The string that follows the OBJECT keyword (UpperSphere in this case) is an arbitrary user-specified label that you may attach to your object for ease of identifying it in output files, etc.

The only keyword that is strictly required within the OBJECT...ENDOBJECT clause is MESHFILE. This specifies a mesh file, generated by gmsh, comsol, or other meshing tools, describing the surface of your object. scuff-em will look for this file in several places:

• the current working directory
• the directory specified by the SCUFF_MESH_PATH environment variable
• any search directories specified using the MESHPATH keyword in the .scuffgeo file.

The latter two options allow you to set up one or more common repositories of mesh files which you can then re-use for scuff-em calculations launched from whatever directory you like.

The optional MATERIAL keyword is used to select a scuff-em material designation (in this case, Gold) for the medium interior to your object. The actual definition of the material Gold (given by a MATERIAL...ENDMATERIAL clause) may be present in the .scuffgeo file before the OBJECT specification, or may exist in a separate material database file. If you don't specify a MATERIAL for your object, it will be treated as a perfectly electrically conducting (PEC) body.

The optional DISPLACED and ROTATED keywords specify geometrical transformations that are applied to the surface mesh after it is read in from the mesh file. For example, if your mesh file describes a sphere centered around the origin, and you include the line DISPLACED 0 0 3 in your OBJECT...ENDOBJECT clause, then your geometry as interpreted by scuff-em will contain a sphere centered around the point with cartesian coordinates (0,0,3). For more details, see the syntax reference below.

Your .scuffgeo file may contain any number of OBJECT...ENDOBJECT clauses. The objects specified by these clauses may be nested, i.e. one object may be fully contained inside another object; this will be autodetected by scuff-em.

(However, this simple way of specifying geometries has the constraint that no two object surfaces may touch or intersect. If you find yourself needing to describe geometries involving objects whose surface touch---thus defining multi-material junctions---you you have graduated to writing the slightly more complicated type of .scuffgeo file described below.)

Here's an example of a simple .scuffgeo file describing a smaller PEC sphere embedded inside a larger silicon dioxide sphere.
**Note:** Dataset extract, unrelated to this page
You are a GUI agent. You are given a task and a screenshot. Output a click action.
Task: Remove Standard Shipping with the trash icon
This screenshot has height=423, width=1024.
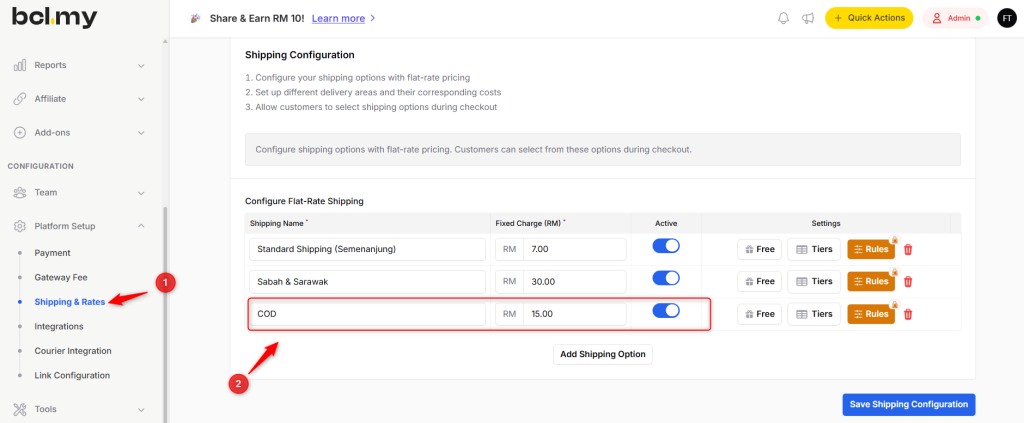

# material specification for intrinsic silicon
MATERIAL SILICON
epsf = 1.035;      # \epsilon_infinity
eps0 = 11.87;      # \epsilon_0
wp = 6.6e15;       # \plasmon frequency
Eps(w) = epsf + (eps0-epsf)/(1-(w/wp)^2);
ENDMATERIAL

OBJECT SiliconSphere
MESHFILE Sphere_R1P0.msh
MATERIAL Silicon
ENDOBJECT

OBJECT InnerSphere
MESHFILE Sphere_R0P5.msh
MATERIAL PEC
ENDOBJECT


Note that the MATERIAL PEC specification for the inner sphere is actually superfluous---we could simply have omitted it, because PEC is the default material assumed for OBJECT clauses. On the other hand, if we had instead said MATERIAL Vacuum, then we would be describing an vacuum sphere inside our larger silicon sphere---that is, a spherical shell of silicon, as considered in this scuff-scatter example.

## 2. More complex geometries: multi-material junctions

The attempt to describe a geometry simply as a collection of compact objects breaks down for more complicated situations. For example, consider the composite sphere (or "bihemisphere") depicted in the figure below; this is a spherical object formed by adjoining an upper hemisphere of material A to a lower hemisphere of material B.

Schematic depiction of a Bihemisphere

Mesh representations of the three interface surfaces (shown displaced for clarity)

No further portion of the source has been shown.